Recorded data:
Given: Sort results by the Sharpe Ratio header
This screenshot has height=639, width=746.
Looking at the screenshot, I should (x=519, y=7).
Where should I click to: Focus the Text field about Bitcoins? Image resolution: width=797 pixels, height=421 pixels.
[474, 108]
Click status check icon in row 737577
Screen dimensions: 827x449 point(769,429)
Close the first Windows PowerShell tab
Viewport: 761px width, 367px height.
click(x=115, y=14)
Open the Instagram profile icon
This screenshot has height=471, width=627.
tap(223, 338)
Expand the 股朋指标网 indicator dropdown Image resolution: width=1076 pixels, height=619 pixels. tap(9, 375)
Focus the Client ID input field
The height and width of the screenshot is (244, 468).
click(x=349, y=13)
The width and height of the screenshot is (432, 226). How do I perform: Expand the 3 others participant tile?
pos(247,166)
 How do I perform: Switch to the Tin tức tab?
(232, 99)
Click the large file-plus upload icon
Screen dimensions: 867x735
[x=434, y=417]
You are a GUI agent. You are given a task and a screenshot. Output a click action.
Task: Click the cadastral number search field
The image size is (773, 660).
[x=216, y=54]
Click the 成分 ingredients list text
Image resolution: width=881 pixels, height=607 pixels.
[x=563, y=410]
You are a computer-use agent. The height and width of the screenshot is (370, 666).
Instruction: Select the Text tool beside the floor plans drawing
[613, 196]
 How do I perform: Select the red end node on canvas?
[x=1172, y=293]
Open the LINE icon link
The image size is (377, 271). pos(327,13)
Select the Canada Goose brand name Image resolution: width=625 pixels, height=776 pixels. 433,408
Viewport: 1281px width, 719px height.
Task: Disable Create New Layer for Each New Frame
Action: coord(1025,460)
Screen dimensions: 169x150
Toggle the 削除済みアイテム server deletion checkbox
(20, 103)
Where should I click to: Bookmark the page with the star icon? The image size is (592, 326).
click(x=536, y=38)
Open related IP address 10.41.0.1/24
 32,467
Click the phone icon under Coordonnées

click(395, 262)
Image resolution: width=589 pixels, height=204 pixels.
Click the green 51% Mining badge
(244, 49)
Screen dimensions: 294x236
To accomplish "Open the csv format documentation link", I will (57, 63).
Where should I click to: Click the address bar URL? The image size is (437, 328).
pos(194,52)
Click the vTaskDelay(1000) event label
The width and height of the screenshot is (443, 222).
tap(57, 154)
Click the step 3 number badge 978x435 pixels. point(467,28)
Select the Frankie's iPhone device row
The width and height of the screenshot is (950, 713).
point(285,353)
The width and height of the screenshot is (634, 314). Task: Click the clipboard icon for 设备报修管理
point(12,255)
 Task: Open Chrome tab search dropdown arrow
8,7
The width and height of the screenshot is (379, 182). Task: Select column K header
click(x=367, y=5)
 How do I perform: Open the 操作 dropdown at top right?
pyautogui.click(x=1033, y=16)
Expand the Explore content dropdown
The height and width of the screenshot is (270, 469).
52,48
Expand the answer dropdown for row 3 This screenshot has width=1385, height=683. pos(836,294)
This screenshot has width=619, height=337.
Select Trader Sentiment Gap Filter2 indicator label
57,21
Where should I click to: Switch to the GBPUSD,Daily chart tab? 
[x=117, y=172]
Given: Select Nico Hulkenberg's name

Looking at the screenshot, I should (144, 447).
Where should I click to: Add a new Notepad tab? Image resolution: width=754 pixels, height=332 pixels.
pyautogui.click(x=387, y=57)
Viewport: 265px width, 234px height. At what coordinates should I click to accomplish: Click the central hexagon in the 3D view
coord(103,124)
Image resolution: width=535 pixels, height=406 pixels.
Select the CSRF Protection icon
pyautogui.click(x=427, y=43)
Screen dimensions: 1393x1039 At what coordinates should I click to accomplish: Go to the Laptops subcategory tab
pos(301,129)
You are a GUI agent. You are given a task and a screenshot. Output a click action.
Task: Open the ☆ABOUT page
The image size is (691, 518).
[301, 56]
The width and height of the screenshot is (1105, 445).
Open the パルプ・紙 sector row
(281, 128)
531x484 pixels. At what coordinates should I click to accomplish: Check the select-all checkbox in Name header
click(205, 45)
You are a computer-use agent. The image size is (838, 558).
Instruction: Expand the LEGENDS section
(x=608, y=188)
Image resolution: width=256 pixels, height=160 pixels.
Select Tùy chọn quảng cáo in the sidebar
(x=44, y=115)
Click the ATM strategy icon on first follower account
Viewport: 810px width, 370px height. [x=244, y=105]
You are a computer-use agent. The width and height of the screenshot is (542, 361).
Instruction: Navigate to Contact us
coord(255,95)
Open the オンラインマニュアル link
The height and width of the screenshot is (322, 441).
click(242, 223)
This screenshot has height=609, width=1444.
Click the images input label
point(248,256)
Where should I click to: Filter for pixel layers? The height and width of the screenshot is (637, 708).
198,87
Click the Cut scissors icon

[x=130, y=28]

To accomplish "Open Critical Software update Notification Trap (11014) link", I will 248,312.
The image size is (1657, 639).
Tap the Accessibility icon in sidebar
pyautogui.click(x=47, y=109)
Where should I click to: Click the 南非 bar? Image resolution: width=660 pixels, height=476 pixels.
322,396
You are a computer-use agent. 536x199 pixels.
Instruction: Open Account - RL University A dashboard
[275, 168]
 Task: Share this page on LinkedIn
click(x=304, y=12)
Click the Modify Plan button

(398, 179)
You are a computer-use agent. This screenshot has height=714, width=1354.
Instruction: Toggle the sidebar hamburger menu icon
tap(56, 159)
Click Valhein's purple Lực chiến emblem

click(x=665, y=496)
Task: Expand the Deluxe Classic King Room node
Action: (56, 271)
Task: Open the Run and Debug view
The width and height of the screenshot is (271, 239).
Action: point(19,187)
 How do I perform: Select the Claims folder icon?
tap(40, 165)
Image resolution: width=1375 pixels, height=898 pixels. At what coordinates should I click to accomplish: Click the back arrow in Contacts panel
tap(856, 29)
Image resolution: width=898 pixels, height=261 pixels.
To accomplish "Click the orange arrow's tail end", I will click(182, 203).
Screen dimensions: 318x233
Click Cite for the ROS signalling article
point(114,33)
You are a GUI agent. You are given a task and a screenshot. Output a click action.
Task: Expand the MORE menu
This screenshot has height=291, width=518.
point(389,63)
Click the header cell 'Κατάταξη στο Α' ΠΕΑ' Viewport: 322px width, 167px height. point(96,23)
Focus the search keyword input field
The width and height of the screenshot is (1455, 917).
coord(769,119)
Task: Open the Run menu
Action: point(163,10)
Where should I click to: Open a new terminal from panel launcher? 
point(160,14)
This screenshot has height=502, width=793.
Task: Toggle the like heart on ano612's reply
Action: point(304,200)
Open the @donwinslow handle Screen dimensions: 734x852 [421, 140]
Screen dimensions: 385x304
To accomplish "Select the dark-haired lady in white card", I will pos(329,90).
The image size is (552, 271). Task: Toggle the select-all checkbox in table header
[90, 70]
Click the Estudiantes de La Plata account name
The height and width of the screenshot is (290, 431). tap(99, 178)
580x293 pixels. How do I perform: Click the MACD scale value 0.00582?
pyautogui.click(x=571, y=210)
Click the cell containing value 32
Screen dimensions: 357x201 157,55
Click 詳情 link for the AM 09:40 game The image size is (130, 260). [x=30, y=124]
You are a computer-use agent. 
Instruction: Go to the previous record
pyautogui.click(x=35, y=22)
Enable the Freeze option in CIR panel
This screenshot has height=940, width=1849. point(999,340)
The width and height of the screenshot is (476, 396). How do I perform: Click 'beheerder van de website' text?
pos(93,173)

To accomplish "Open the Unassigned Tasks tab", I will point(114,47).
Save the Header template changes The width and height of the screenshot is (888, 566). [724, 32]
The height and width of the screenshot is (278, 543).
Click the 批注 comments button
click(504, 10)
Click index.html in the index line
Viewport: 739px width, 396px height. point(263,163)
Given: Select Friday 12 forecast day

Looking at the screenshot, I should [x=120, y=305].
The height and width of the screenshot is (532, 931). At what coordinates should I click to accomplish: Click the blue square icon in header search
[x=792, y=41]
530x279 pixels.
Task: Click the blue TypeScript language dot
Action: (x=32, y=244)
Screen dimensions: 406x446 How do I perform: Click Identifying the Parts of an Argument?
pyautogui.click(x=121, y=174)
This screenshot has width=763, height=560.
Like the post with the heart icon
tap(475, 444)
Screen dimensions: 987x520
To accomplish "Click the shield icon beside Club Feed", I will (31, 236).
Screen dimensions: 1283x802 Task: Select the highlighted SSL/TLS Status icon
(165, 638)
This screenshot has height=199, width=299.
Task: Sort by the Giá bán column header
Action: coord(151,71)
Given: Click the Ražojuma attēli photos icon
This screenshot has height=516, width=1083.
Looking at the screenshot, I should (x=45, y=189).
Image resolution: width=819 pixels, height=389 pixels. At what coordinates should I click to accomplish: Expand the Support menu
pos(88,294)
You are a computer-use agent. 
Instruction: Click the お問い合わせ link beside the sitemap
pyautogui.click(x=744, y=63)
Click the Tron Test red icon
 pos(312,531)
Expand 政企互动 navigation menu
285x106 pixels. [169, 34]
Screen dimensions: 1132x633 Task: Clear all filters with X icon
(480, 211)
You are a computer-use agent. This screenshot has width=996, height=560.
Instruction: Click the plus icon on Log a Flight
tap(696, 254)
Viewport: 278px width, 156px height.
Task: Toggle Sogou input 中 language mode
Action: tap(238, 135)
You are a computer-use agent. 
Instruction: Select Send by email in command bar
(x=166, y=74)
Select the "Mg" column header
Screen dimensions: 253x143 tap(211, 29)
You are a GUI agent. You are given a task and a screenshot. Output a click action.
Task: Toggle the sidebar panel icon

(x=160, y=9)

EXERCISE DETAILS:
What is needed is a word-for-word restatement of every line from the one with "Instruction: Select Send" to the end of the entries above.

TASK OUTPUT:
Instruction: Select Send by email in command bar
(x=166, y=74)
Select the "Mg" column header
Screen dimensions: 253x143 tap(211, 29)
You are a GUI agent. You are given a task and a screenshot. Output a click action.
Task: Toggle the sidebar panel icon

(x=160, y=9)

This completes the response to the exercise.